Robert Niven looked around the packed room at the Innovacorp Enterprise Centre on Friday and said it once again: “I love this event.”

The CEO of Halifax-based CarbonCure Technologies has good reason to love Innovacorp’s I-3 competition, whose launch we were attending.  His was a true startup (then known as CarbonSense Solutions) when he entered the competition in 2009, yet the company placed second in the Halifax area, behind the eventual provincial winner, Tether. Since then, CarbonCure has grown steadily, finding national and international markets for its sustainable method of making concrete blocks.

Niven and a hundred or so other startup enthusiasts gathered on Friday for the Halifax launch of the 2013-14 version of the biennial competition, which is being held for the fourth time. Like the New Brunswick Innovation Foundation’s Breakthru competition, the aim is to thrash the bushes across the province and encourage budding entrepreneurs to step forward and use the competition process to improve their business plan. And the contestants have a chance to win as much as $225,000 in cash and services.

In launching the competition, Innovacorp CEO Stephen Duff said the good news the province has a strong tradition of entrepreneurship. “The verdict is in and entrepreneurship does abound in Nova Scotia,” he said. “We have a very rich community here.”

Innovacorp started the I-3 competition in Cape Breton in 2005-6 with the aim of pioneering a competition that would encourage people to start businesses. Mabou-based Halifax Biomedical won the Cape Breton competition, which Innovacorp repeated two years later as a province-wide event.

Since it began, I-3 has attracted 417 submissions, with the numbers increasing with each event. In the last outing, I-3 received 142 submissions.

The competition divides the province into five zones, and awards $100,000 in cash and services to winners in five regions across the province, and then another $100,000 to the provincial winner. It also awards $25,000 to winners in each of four sectors – information technology, life sciences, clean technology and life sciences.
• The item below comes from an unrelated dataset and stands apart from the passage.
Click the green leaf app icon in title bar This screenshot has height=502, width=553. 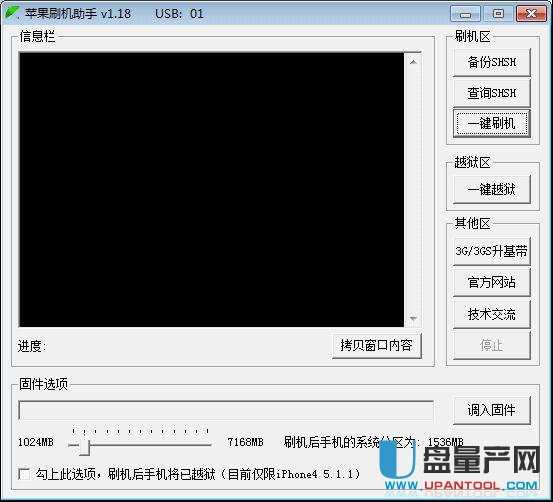(12, 12)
Entrants must submit their application by Oct. 18, after which there are a series of pitching and mentoring events.

There are two sublime elements of these provincial contests. First, they attract people who have been humming and hawing about an idea, and entice such people to get something down on paper and begin the process of forming a company. Second, the contest process is a learning experience in itself, and the feedback helps entrepreneurs hone their businesses as they proceed. 

 “Just pitching your business and getting feedback, we found, was incredibly helpful,” said Chris McMaster, the President of DeNovaMed, which won the competition in 2011-12 for its development of a new antibiotic to fight superbugs.
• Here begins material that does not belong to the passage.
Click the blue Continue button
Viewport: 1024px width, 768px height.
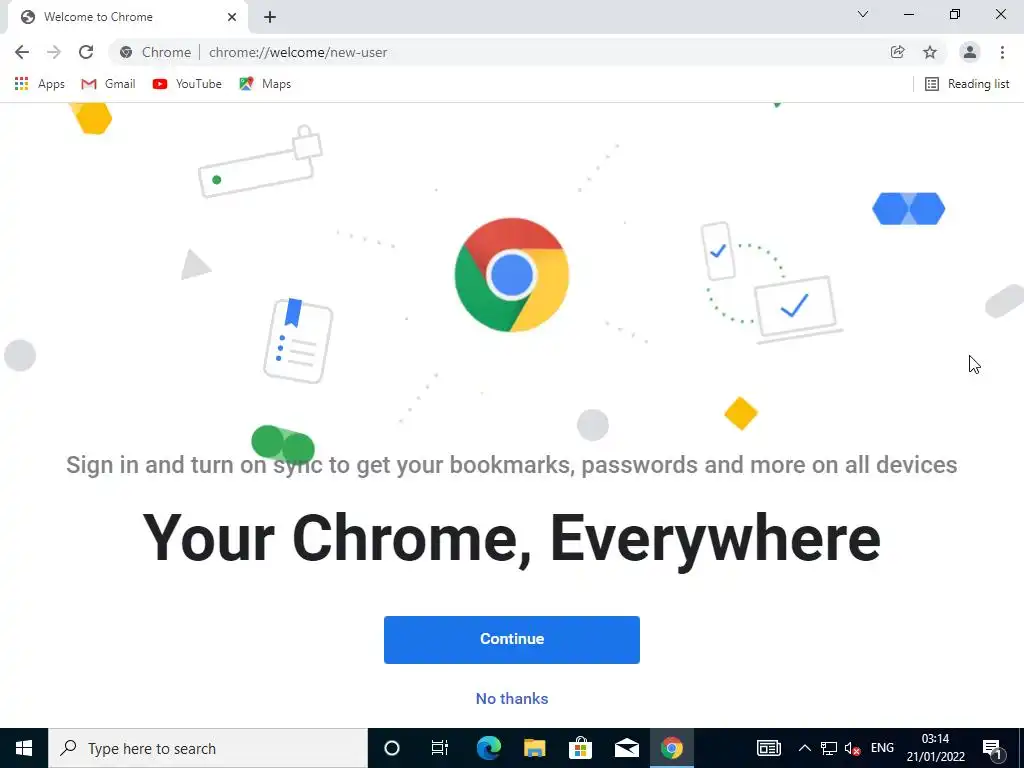[x=511, y=639]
The other hallmark of the competition is its focus on five zones means that only one-fifth of the finalists are from Halifax, so it’s a chance to witness new ventures from rural Nova Scotia and the Cape Breton Regional Municipality.

Though the winning companies have received the headlines and plaudits at the time of the competition, Niven’s CarbonCure is only one of the non-winners that have gone on to bigger and better things.  I-3 alumni that have grown over the years include Marcato Digital Solutions, Billdidit and GoVenture World Inc., all of the Sydney area, Skillz Systems of Halifax and znanja of New Glasgow. 

Duff said the organizers want to see which zones have the highest number of entries on a per capita basis.

Two years ago, Innovacorp ran its CleanTech Open competition at the same time as I-3. Thomas Rankin, who oversaw the cleantech event, said Friday the agency may hold another CleanTech Open in the future but holding the two events simultaneously taxed its resources.

Innovacorp will announce the winners and the runners-up in each of the four zones on January 27. And it will reveal the four sector winners and the overall winner on February 12.